Cherries are chocked full of a very important pigment called anthocyanin. Anthocyanin gives them their rich, red color, indicating that they’re oozing with antioxidants. Interestingly enough, it’s this antioxidant benefit produced by the anthocyanin that not only counters those icky free-radicals, it’s like eating your sunscreen and protects against ultraviolet radiation. Just like it gaurds the flesh of these little gems, eating them will help protect yours, too.
If the whole antioxidant thing weren’t neat enough, anthocyanins also contain melatonin, a horomone typically produced from our brain’s pineal gland that helps regulate our sleep cycle. They are also natural pain relievers, anti-inflammatory, anti-aging, and load a big gun for aiding with weight loss. Because of anthocyanins’ anti-inflammatory properties, loading up on some cherries can help shrink fat cells and lower cholesterol levels (provided you aren’t washing them down with a quarter-pounder with cheese).
As an added bonus, cherries are high in vitamin C, fiber, beta-carotene (nearly 20 times more than blueberries or strawberries, in fact), potassium, magnesium, iron, and folate. Bottom line…cherries ROCK.
And by the way, in no remote stretch does anything I just said pertain to those syrupy, overly-processed maraschino cherries in the jar that you use to make your Shirley Temple. Those should be totally avoided like the plague, unless you want to replace all the aforementioned nutritional fabulosities with sulphur dioxide brine (a bleaching agent), calcium or lime by-products, artificial dyes, flavorings, and high-fructose corn syrup. Eeu.

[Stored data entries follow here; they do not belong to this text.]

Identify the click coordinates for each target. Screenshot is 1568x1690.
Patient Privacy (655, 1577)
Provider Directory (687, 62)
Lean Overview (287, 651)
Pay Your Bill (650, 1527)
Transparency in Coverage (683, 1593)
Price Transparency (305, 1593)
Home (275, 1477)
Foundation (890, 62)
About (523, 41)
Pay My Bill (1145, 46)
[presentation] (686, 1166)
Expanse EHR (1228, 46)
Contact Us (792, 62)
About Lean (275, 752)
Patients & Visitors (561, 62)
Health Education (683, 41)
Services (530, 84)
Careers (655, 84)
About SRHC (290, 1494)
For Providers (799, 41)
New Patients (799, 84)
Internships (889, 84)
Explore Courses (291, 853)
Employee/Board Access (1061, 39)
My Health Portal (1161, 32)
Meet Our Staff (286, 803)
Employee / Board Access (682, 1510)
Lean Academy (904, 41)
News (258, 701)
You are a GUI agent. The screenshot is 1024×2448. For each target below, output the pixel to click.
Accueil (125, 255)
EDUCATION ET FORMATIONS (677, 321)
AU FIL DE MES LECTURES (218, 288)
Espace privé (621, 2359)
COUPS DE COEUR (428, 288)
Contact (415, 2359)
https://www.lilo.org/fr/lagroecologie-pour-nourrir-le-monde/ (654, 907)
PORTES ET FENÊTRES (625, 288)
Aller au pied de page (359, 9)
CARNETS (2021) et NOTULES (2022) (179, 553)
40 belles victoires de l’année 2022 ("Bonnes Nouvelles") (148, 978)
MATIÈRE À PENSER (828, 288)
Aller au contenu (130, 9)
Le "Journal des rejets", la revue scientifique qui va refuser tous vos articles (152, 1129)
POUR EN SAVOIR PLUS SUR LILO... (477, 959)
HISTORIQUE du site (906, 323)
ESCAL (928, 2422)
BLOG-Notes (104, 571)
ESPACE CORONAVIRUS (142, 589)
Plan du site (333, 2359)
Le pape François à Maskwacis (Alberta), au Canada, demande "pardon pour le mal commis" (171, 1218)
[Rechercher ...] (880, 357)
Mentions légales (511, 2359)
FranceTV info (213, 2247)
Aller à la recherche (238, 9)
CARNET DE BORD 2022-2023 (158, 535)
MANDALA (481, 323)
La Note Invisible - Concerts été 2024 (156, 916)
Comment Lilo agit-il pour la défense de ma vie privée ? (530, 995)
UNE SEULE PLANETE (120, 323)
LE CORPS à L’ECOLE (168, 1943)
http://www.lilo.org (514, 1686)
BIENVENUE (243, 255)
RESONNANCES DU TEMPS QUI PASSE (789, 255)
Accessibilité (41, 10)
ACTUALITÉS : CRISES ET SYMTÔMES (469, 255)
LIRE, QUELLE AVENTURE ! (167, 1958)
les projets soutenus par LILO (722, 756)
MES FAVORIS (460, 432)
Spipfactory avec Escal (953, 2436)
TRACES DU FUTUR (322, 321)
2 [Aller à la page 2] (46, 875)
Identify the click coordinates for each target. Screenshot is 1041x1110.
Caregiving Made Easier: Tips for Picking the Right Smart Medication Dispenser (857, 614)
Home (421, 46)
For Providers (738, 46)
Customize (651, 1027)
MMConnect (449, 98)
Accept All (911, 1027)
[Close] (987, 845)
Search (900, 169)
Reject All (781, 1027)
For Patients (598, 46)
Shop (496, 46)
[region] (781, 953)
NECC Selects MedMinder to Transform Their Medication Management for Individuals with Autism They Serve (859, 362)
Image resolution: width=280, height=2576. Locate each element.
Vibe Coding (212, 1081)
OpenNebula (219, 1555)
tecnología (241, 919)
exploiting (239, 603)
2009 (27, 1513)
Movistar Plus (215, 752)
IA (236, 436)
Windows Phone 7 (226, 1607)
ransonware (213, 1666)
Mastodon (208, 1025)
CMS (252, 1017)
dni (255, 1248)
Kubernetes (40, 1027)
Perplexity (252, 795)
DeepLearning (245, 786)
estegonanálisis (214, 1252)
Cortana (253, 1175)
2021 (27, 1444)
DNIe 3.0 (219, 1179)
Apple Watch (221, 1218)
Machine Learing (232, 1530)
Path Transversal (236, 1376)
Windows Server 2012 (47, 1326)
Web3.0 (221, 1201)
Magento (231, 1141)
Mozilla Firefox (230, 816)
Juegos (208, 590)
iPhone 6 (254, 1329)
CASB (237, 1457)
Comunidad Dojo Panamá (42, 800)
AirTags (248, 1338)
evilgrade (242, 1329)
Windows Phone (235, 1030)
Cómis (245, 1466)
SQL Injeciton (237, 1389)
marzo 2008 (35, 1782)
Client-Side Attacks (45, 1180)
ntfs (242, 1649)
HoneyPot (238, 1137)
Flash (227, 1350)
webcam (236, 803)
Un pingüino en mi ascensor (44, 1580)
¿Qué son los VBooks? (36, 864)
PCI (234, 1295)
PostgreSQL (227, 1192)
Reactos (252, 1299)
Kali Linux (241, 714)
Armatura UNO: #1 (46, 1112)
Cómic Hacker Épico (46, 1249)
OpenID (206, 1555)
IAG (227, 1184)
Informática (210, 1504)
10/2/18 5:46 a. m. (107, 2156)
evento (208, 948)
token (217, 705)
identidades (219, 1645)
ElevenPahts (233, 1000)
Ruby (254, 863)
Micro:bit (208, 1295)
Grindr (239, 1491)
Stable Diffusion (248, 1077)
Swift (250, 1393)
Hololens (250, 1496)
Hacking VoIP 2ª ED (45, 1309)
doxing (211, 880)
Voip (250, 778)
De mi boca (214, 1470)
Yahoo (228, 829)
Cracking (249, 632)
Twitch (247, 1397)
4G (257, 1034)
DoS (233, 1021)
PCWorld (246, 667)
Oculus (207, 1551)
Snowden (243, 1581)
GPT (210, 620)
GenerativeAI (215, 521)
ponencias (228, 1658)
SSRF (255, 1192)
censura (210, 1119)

Oh and as you may know Japanese culture is very much revolving arround cherries and cherry blossoms. No matter if you are into Japanese cuisines or not you probably love cherries too, so take a look at the easy cherry shake recipe I share below.
Simple Cherry Chocolate Shake
- 1 1/2 cups fresh-frozen pitted cherries
- 1 1/4 cups almond milk
- 1 vanilla bean
- 1 tbs agave
- pinch of sea salt
Blend all ingredients into Vita-Mix or blender until smooth. Add less almond milk for a thicker shake. Spoon over desired amount of chocolate sauce.
- 1/2 cup cacao nibs
- 1/2 cup agave
- 1/4 cup maple syrup
- 1 tbsp coconut butter
- 1/2 tsp vanilla extract
- 1/4 tsp sea salt
Blend all ingredients in a food processor until very smooth.